Keynote

"Machine-Learning & Hardware Machine-Learning: A Lot Already, And Yet, Just The Beginning"
by Olivier Temam, Google

In this talk, I will reflect on ~5 years of research and engineering in hardware machine-learning, the journey we are on, the difficulties for the academic & industrial community to find the right paths, the remarkable progress we have collectively achieved, the challenges and choices ahead of us, and just how fascinating this journey is.

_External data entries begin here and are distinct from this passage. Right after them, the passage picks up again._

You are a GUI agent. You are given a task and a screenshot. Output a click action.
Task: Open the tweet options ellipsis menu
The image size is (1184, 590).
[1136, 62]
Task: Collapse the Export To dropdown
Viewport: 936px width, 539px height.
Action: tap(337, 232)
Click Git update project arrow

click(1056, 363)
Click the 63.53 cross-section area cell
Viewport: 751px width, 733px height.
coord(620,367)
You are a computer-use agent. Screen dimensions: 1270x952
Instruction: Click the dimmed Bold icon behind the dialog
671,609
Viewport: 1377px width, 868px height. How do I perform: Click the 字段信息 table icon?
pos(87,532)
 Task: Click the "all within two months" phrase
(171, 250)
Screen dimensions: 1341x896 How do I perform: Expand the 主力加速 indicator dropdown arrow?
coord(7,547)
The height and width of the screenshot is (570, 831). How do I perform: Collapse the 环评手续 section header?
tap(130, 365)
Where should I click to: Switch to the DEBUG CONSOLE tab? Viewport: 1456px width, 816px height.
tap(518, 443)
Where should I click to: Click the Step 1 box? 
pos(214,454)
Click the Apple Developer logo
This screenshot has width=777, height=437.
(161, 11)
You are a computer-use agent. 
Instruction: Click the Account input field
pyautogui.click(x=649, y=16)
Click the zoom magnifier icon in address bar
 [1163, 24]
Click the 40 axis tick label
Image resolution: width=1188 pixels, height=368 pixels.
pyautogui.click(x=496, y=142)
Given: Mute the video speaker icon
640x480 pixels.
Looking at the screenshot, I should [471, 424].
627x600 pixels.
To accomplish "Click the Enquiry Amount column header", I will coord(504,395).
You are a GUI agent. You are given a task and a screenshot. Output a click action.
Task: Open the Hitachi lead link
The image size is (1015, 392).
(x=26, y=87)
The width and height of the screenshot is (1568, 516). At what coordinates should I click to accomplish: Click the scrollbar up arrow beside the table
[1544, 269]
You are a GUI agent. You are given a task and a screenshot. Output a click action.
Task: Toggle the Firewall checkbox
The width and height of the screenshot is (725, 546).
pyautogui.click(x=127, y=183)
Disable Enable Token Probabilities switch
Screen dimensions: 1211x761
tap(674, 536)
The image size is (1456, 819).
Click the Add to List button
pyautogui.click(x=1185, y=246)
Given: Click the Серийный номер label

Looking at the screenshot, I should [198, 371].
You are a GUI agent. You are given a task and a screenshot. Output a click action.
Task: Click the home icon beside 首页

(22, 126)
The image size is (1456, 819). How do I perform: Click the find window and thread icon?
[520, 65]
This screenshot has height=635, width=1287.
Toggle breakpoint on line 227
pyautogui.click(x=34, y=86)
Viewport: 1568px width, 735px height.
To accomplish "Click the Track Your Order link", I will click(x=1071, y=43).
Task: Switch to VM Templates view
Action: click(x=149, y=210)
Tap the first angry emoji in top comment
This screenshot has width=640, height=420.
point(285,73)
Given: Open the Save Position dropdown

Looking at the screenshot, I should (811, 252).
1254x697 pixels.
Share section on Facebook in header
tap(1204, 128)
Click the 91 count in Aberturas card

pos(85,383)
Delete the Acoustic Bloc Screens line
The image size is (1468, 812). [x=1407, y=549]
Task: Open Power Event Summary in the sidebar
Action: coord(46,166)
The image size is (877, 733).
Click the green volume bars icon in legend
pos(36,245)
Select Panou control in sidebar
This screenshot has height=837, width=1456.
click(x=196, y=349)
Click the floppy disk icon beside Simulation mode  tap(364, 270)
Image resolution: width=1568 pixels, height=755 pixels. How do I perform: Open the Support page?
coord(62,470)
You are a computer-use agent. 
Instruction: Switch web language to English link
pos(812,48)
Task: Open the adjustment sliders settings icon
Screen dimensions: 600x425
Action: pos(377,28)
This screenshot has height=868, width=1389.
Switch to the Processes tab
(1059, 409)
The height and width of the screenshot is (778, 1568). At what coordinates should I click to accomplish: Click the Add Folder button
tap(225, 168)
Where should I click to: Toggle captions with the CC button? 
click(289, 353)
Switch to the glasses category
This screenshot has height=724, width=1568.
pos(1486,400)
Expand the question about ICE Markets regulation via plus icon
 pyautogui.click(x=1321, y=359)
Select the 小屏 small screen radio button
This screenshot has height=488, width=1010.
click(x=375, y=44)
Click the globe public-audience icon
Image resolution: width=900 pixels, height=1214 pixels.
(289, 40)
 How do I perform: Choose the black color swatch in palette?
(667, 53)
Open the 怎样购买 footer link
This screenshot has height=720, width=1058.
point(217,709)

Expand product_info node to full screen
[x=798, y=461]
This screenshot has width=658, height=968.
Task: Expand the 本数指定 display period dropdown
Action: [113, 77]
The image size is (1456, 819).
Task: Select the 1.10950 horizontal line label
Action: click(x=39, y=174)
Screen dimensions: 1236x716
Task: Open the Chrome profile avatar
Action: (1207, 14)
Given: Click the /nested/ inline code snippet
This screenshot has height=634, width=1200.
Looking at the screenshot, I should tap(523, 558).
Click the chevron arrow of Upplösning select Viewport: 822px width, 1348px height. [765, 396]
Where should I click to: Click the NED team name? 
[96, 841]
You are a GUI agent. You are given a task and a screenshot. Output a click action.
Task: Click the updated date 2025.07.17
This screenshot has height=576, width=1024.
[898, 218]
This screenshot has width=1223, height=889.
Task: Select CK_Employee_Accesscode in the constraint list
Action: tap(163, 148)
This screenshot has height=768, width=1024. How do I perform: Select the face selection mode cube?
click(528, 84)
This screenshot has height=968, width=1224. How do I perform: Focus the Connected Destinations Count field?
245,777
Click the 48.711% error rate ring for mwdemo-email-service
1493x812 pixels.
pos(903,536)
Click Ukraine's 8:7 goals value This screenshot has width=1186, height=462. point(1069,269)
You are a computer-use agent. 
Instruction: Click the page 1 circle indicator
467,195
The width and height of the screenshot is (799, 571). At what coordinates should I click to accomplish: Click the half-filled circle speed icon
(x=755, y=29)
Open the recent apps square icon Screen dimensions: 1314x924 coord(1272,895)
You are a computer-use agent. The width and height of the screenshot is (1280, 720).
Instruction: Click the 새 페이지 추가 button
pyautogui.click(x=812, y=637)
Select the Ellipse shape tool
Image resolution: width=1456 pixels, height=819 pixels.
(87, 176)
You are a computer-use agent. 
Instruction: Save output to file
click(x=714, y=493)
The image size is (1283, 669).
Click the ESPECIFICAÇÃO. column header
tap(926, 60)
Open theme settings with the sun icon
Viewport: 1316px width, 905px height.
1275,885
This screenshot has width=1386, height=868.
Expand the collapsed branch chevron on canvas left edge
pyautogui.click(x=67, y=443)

Olivier Temam was an academic till 2014, working on the design of hardware accelerators for machine-learning. He led teams at Inria, France, and a joint Inria-ICT (China) lab, on ML accelerators, where he designed the DianNao series of HW ML accelerators. He was also professor in computer architecture at Ecole Polytechnique, France. In June 2014, he joined Google to work on TPUs, and he now leads one of the TPU teams.

Invited Talk

"From the R&D lab to mass-production, a case study in tenacity"
by David Moloney, Intel Corporation

David Moloney is Director of Machine Vision Technology, NTG at Intel Corporation and formerly the Chief Technology Officer of Movidius. David has a BEng in Electronic Engineering Dublin City University 1985 and PhD from Trinity College Dublin in 2010 in the area of FPGA-based HPC for Computational Fluid Dynamics. David has worked in the semiconductor industry internationally for the past 28 years with Infineon in Germany, ST Microelectronics Italy, Parthus-Ceva (Ceva-DSP) and FrontierSilicon in Ireland, before founding Movidius in 2005 with Sean Mitchell. David has 31 granted patents and numerous publications. He acts as a reviewer for IEEE communications magazine and for the EU Commission on programs such as ARTEMIS. David is a member of the EU FP7 HiPEAC NoE and collaborates on the FP7 PHEPPER and EXCESS projects as well as the Eyes of Things (EoT) Horizon 2020 project. His interests Include Processor architecture, Computer Vision Algorithms and HW acceleration and systems, hardware and multiprocessor design for DSP communications, HPC and multimedia applications.

Lecturers

The topics of this year's Summer School will be presented by the following world-class experts:

The structure of the Summer School is such that the participants will have the opportunity to intensely interact with the lecturers during the full duration of the summer school (during meals, breaks, evening activities). All lecturers will stay on campus during the full week.


Courses

The summer school consists of 12 courses spread over two morning slots and two afternoon slots. Per slot there are three parallel courses of which you can take only one. When applying for admission, you will be asked to indicate your preference.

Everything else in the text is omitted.